The parable of the two sons

“What do you think? A man had two sons. And he went to the first and said, ‘Son, go and work in the vineyard today.’ And he answered, ‘I will not,’ but afterward, he changed his mind and went. And he went to the other son and said the same. And he answered, ‘I go, sir,’ but did not go. Which of the two did the will of his father?”

– Matthew 21:28-31(a)

Nearly all of us, at some point in our lives, should be able to identify with this parable. Whether it is our parents, friends, or someone else who has asked us to do something, we’ve refused or rebelled like the first son in this tale. Or, like the second, we’ve promised to do something – then fail to do it. Like the first son, we’ve likely all had experiences where we change our minds and do what was asked of us.

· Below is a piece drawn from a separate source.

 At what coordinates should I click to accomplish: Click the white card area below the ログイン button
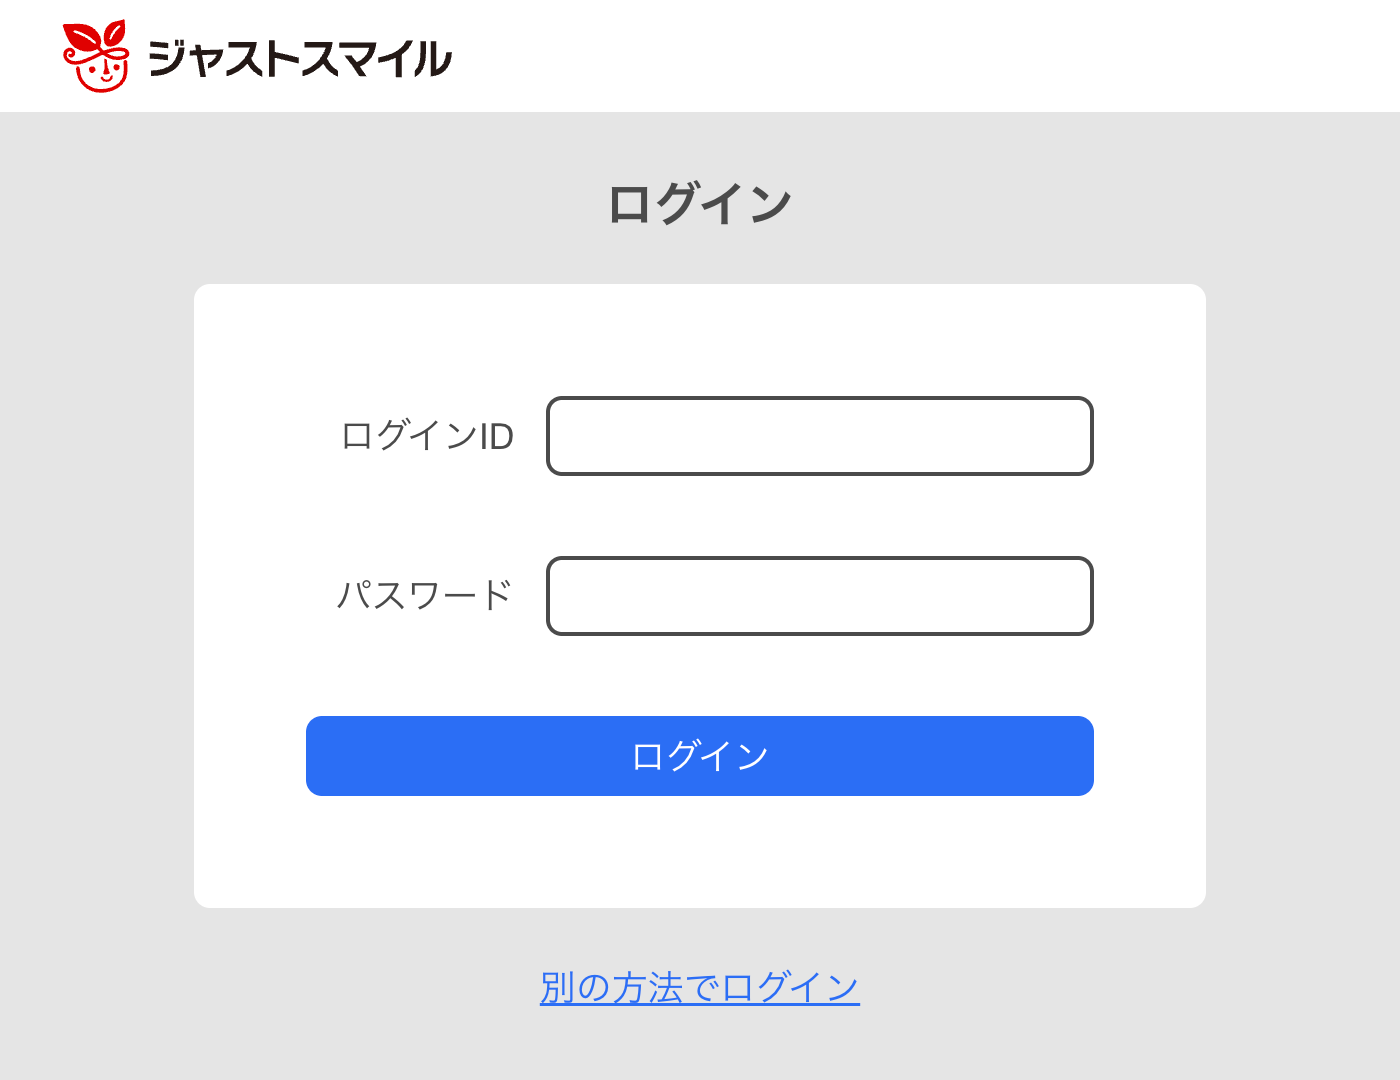699,852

Do you see humankind in this parable?

Think about humankind. In His word, the Bible, God has asked humankind to follow His commandments. Many have rebelled. Many later turned from their rebellion and followed God’s commandments. Still, others have pledged to follow but have never done so.

A lesson in intentions

“The road to hell is paved with good intentions”

– English proverb (source unknown)

Although the above source to this English proverb is unknown, it is often attributed to Bernard of Clairvaux, a Catholic abbot of the Cistercian order in the 12th century, Crosswalk reported. 

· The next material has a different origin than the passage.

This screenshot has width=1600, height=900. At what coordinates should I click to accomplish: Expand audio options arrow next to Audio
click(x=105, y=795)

The above proverb certainly applies to the lesson we learn in “The Parable of the Two Sons.”

While initially having rebellious intentions, the first son realized his error, repented, and did God’s will. The second son professed good intentions but never delivered on the promise or submitted to the will of God.

Another takeaway is that God wants us to love Him willingly. God does not force us to do anything – that’s why we are given free will. The first son made no promise but ultimately had regrets and acted willingly.

A lesson in faith

Let’s look at more of this parable, beginning with Jesus asking, 

“‘Which of the two did the will of his father?’ They said, ‘The first.’ Jesus said to them, ‘Truly, I say to you, the tax collectors and the prostitutes go into the kingdom of God before you. For John came to you in the way of righteousness, and you did not believe him, but the tax collectors and the prostitutes believed him. And even when you saw it, you did not afterward change your minds and believe him.'”

– Matthew 21:31-32

In this passage, Jesus is referring to tax collectors and prostitutes believing John the Baptist received his baptism from heaven and that he was a prophet while pointing out that the chief priests and elders of the Jewish people did not believe.

Jesus points out that the elders, once shown the truth, did not repent from their unbelief, as did the first son in the parable, while being like the second son, professing faith yet never demonstrating it and rejecting the counsel of God sent through John the Baptist.

The takeaway here is that the Pharisees, for all their posturing of righteousness, won’t be the ones going to the kingdom of God before prostitutes and tax collectors. Why? Because the Pharisees offer only good intentions but don’t demonstrate faith by acting on them. Their intentions are empty, unfulfilled promises.